Regarding the gene expression levels, fold-change and FDR values from RNA sequencing analysis, a complementary material in this new version of the manuscript was supplied (S2-5 Tables). Indeed, RNA sequence data is also available from the GEO repository (https://www.ncbi.nlm.nih.gov/geo, accession number GSE147813).

1.2. In fairness, the authors state (line 465) that some findings are from "different experimental strategies". But this nevertheless gives the reader a sense of cherry picking results that fit conventional wisdom within the field.

AUTHOR: The term “different experimental strategies” was removed. We revised the manuscript text and hope that this kind of written did not happen in this new version.

1.3. Figure 6: It is unclear to me why these genes are suddenly tested in buffy blood? Why not use the MDM results from FigS2? (line 374 in the main text refers to FigS2 as "RNA sequencing" but it appears to be RT-qPCR results as well, which is also stated in its legend). And why are the same genes not tested (or presented) for both buffy and MDM?

AUTHOR: We tested the buffy coat cells in order to establish an association of in vitro MDM transcriptomes to the peripheral immune response which were preferentially displayed by Holstein and Gir breeds under homeostatic conditions. To validate RNA sequencing data, we tested genes that are considered classical markers for M1 and M2 macrophages phenotype (NOS2, NRROS, IL10, OAT) and important for MDM activation of pro inflammatory status (TLR4, IRAK2, NFKB2, GATA-3, BMPR1, ENGL3, C3). Since our RNA sequencing results pointed to a more prominent M1 macrophage phenotype in the Gir (indicine breed), we investigated if it might be involved in differences that mediate development of divergent patterns of systemic immune response.

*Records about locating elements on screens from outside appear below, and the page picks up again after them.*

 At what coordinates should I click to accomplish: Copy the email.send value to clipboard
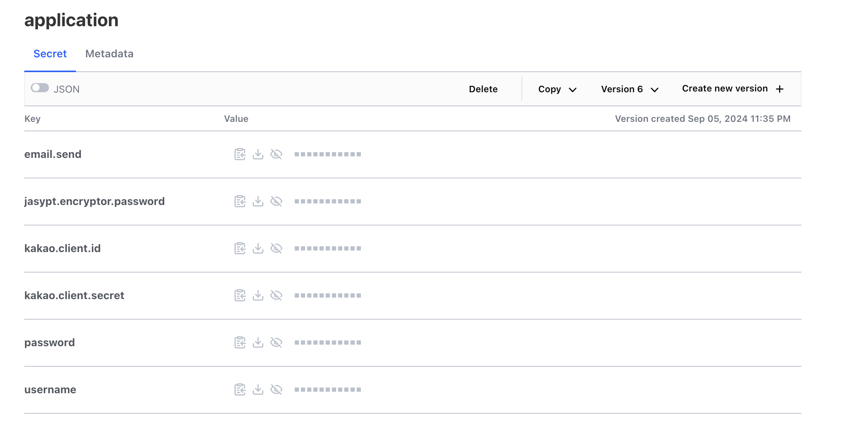point(240,154)
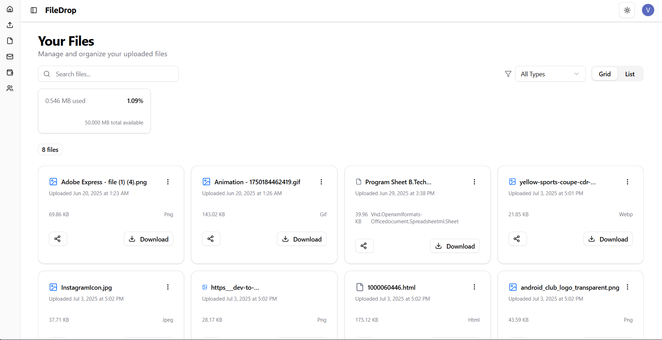
Task: Collapse the sidebar using the panel toggle
Action: [x=33, y=10]
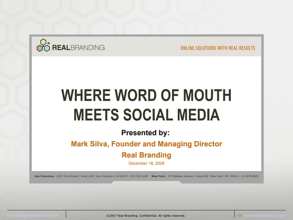Click the ©2007 copyright confidential notice
Screen dimensions: 293x220
coord(146,215)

By using buffy coat cells to access the levels of transcripts for molecules that are involved with inflammatory and innate immune responses, we observed that Holstein (taurine breed) displayed lower expression of all selected genes, especially the ones involved in production of oxygen reactive species and complement. This emphasized the hypothesis that taurine animals might have a compromised innate immune response that might influence T helper development responses when compared to indicine animals. Nevertheless, our team realize that additional experiments must be done in order to validate this information. Various literature references were cited in the manuscript discussion in order to support this information. We also did a nitrite dosage in the serum of all animals involved in the experiment and showed that taurine animals showed lower levels of this molecule which might implicate in impairment of Th1 responses and higher susceptibility to infection and parasite diseases, also discussed along the manuscript. So, we did not test the same genes for macrophage and buffy coat since we were trying to answer different questions that corroborate the unique hypothesis that Holstein and Gir bovine breeds may show different immune responses due to the macrophage transcriptional signatures. We hope that this new version of the manuscript is better written in order to promote a clearer interpretation of our hypothesis and results.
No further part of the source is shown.